Examples of the new equipment include:

Spectrophotometers -- an instrument that measures the amount of photons (the intensity of light) absorbed after it passes through sample solution.

Compound microscopes -- a microscope which uses a lens close to the object being viewed to collect light (called the objective lens) which focuses a real image of the object inside the microscope. That image is then magnified by a second lens or group of lenses (called the eyepiece) that gives the viewer an enlarged inverted virtual image of the object.

DNA sequencer -- used to determine the order of the four bases: G (guanine), C (cytosine), A (adenine) and T (thymine). This is then reported as a text string, called a read. Some DNA sequencers can be also considered optical instruments as they analyze light signals originating from fluorochromes attached to nucleotides.

The end results will be a student base that will be exposed to the latest and greatest in order to make them competitive in the marketplace.

“You can already see that when they’re coming in.

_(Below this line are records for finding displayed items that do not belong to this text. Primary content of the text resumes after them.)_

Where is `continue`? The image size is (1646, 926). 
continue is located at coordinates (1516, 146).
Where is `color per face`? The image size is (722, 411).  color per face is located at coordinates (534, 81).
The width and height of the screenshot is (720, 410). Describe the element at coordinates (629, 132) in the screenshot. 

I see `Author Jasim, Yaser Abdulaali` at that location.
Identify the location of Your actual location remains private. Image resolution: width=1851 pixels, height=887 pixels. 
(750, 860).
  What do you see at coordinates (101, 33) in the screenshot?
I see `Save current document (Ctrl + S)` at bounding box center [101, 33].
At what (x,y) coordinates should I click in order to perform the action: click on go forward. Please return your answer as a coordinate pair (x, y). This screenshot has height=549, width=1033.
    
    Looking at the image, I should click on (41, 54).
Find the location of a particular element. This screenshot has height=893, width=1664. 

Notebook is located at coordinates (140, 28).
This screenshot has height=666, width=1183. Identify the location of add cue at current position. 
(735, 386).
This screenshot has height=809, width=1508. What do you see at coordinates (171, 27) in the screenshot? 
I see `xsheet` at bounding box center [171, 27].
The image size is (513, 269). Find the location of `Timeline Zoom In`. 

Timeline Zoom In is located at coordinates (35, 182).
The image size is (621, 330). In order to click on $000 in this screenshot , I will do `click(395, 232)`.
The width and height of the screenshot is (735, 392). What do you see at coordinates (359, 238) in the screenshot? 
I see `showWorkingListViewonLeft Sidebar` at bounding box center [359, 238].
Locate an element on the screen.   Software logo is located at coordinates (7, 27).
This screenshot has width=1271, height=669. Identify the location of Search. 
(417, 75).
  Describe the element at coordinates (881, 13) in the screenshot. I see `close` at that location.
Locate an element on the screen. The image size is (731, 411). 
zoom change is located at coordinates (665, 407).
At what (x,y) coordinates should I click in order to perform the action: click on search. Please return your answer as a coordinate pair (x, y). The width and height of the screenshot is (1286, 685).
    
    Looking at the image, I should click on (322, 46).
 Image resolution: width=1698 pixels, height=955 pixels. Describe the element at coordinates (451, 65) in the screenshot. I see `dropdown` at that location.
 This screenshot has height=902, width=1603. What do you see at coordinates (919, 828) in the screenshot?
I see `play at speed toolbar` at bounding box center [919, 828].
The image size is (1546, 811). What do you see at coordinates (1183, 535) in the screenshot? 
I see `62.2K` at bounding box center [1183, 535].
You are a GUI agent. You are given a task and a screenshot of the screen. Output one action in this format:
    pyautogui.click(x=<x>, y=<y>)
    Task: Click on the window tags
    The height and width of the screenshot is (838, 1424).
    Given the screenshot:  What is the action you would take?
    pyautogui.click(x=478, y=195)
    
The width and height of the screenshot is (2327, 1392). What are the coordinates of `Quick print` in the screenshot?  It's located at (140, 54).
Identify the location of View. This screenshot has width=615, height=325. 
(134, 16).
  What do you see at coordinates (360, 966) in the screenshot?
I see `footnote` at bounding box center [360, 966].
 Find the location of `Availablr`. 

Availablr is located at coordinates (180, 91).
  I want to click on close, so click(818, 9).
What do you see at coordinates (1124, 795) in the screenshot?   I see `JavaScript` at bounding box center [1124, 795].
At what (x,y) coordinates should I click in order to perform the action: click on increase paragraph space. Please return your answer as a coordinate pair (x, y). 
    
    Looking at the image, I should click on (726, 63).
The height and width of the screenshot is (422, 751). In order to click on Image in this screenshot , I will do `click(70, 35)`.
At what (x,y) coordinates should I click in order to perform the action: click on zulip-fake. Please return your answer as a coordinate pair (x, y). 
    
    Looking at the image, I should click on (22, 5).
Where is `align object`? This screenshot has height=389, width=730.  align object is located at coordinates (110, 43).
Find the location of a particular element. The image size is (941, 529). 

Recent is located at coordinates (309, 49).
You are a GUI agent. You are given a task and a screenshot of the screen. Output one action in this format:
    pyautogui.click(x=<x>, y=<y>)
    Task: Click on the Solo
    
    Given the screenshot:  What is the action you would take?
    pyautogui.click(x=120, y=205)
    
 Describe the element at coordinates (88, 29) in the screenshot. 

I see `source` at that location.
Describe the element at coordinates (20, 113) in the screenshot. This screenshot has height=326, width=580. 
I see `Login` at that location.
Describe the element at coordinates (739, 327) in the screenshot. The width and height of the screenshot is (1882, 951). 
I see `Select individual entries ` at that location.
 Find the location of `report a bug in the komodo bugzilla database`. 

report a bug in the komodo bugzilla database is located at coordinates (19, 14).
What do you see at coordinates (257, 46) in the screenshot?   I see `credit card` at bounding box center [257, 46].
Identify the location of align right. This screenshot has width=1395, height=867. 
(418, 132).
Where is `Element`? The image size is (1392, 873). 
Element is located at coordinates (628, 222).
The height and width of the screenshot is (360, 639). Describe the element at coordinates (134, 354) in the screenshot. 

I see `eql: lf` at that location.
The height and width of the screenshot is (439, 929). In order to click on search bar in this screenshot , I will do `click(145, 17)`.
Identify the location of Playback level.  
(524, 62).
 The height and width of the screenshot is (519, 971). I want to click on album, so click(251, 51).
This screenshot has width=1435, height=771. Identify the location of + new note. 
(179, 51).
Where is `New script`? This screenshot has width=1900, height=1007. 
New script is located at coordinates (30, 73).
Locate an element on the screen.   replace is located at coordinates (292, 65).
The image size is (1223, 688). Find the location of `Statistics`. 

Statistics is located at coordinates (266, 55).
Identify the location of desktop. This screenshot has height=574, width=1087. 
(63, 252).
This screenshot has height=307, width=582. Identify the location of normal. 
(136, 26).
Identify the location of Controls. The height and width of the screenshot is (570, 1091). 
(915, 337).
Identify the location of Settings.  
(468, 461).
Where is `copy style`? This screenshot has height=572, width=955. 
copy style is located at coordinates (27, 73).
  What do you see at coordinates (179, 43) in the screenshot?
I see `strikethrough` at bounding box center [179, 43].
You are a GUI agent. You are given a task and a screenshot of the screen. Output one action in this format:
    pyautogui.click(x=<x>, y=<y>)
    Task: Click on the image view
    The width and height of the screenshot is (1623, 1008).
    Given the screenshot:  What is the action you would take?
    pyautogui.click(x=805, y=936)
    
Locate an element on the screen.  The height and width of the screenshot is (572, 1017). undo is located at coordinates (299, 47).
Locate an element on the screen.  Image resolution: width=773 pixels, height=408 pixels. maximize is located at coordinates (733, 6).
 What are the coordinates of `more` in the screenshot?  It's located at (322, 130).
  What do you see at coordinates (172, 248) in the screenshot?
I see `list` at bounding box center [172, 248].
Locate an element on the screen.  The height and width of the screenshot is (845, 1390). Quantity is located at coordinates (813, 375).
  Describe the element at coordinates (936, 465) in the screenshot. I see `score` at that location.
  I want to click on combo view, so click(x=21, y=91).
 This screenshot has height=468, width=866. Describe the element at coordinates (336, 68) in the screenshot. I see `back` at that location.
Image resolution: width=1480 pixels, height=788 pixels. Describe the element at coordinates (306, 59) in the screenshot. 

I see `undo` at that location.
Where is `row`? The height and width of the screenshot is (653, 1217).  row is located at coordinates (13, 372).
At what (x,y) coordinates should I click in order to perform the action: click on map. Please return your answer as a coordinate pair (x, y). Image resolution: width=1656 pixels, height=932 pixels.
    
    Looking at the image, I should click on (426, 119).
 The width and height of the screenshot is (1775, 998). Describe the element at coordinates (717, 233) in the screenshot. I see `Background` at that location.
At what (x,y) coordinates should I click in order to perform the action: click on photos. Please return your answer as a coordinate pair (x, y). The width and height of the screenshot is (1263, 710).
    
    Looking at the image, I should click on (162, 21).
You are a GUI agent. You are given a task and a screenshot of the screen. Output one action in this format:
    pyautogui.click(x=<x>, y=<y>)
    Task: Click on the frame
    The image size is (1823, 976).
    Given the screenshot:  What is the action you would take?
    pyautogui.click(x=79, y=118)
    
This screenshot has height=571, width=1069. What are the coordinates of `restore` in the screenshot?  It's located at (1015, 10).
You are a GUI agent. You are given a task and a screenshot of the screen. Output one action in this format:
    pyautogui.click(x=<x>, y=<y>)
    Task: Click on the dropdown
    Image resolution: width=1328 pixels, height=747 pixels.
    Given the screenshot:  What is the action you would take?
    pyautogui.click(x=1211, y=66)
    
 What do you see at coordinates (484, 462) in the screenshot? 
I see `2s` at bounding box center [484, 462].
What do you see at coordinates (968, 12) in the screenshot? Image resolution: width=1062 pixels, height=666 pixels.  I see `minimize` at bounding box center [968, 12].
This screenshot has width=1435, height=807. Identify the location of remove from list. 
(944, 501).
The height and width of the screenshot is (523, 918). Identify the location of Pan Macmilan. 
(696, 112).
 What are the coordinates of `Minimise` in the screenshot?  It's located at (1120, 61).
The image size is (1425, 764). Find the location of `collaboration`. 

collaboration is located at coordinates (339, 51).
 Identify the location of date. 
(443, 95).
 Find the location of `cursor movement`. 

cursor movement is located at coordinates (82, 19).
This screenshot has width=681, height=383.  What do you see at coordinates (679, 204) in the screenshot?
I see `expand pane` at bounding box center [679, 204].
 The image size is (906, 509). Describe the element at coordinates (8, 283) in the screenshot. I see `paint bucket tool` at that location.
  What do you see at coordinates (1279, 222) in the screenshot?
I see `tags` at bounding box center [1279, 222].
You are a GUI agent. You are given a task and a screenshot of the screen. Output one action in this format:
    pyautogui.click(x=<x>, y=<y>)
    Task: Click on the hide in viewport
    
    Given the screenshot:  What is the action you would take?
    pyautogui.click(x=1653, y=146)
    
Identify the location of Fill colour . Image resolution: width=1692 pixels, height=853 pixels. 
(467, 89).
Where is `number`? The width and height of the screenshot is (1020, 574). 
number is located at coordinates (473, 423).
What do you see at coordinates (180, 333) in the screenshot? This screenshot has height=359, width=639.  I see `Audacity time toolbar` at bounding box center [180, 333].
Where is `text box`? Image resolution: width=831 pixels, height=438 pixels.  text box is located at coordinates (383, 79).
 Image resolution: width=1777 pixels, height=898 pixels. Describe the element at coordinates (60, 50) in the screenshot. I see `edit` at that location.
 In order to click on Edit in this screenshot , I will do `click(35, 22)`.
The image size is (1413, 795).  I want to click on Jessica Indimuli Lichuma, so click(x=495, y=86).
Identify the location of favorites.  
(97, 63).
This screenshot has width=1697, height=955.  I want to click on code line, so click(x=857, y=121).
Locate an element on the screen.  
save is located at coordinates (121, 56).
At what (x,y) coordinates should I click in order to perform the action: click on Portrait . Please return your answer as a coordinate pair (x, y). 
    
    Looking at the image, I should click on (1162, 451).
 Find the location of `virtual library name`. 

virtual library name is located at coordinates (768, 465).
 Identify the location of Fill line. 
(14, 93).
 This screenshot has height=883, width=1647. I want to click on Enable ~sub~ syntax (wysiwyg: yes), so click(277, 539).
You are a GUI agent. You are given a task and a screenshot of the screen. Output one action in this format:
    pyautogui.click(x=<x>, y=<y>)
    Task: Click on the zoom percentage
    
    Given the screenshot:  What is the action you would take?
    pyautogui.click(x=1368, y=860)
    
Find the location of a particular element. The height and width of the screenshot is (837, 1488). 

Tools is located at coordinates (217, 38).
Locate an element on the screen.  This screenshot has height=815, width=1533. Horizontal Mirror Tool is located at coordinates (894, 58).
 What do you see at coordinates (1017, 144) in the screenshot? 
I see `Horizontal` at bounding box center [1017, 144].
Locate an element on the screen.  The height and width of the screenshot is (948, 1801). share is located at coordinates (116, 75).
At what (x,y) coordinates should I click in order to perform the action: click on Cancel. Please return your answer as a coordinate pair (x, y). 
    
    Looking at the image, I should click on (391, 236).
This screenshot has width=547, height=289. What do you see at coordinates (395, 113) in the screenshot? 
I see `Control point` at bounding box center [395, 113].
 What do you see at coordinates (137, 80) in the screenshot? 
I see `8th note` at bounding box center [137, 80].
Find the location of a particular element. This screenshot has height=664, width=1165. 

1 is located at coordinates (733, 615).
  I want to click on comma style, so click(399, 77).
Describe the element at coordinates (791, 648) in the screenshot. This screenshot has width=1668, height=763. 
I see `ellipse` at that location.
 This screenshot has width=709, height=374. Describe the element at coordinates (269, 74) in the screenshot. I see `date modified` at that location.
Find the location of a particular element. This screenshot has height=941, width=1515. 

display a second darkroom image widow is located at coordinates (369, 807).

They feel like they’re a part of a real modern lab a state of the art lab,” Kyndt said.

One of the goals of the project was to make science more accessible, Kyndt explained.

“The biggest thing we set forward was ‘Science on Display’,” he said. “So having science more visible to students -- showing what we’re doing and getting people curious. Breaking down the idea that science is in some ivory tower and nobody can watch it or touch it. Science is not a scary thing. It’s something that we have fun with and you can come join us.”

A hands-on approach with a greater emphasis on research will benefit students.

“We want to integrate more research into our teaching activates and more research into our extra-curricular activates,” Moore said. “We wanted to build a space in which we were able to do that.”

In addition to the new science equipment, each one of the labs is outfitted with technology to enhance the academic experience. Each of the classrooms has a standard projector and each lab will have four drop-down monitors. Each station will function as its own computer is actually its own computer with Apple TV.

“It’s really a pretty well integrated system,” Pinkerton said.  “A student could take an image off the microscope and put it on the TV and share it with the entire class.”

While the labs and open and available to students, there is still more work to be done.

“We’re still in the purchasing phase for a lot of our equipment,” Pinkerton said. “A lot of the more expensive equipment we still haven’t purchased yet just because they are major capital items. A DNA sequencer is not a cheap piece of equipment.”